• Goal:
Copy the data word for word, from its first line through the line containing "coord(1334,42)", with both of those lines included.

• The data:

— START —

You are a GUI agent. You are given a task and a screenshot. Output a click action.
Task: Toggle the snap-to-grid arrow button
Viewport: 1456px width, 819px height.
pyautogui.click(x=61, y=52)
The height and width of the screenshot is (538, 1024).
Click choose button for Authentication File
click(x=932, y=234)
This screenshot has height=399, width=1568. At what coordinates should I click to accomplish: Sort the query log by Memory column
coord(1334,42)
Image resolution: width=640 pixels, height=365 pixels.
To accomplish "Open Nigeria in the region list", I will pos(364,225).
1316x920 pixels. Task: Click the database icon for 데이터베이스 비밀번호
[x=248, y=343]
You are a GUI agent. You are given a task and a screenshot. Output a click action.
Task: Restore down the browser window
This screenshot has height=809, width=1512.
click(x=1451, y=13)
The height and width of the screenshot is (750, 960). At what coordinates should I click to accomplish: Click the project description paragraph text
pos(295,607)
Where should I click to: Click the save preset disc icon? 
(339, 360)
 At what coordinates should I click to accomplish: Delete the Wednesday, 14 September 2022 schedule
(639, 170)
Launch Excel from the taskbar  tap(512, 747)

— END —

• Result for this task:
You are a GUI agent. You are given a task and a screenshot. Output a click action.
Task: Toggle the snap-to-grid arrow button
Viewport: 1456px width, 819px height.
pyautogui.click(x=61, y=52)
The height and width of the screenshot is (538, 1024).
Click choose button for Authentication File
click(x=932, y=234)
This screenshot has height=399, width=1568. At what coordinates should I click to accomplish: Sort the query log by Memory column
coord(1334,42)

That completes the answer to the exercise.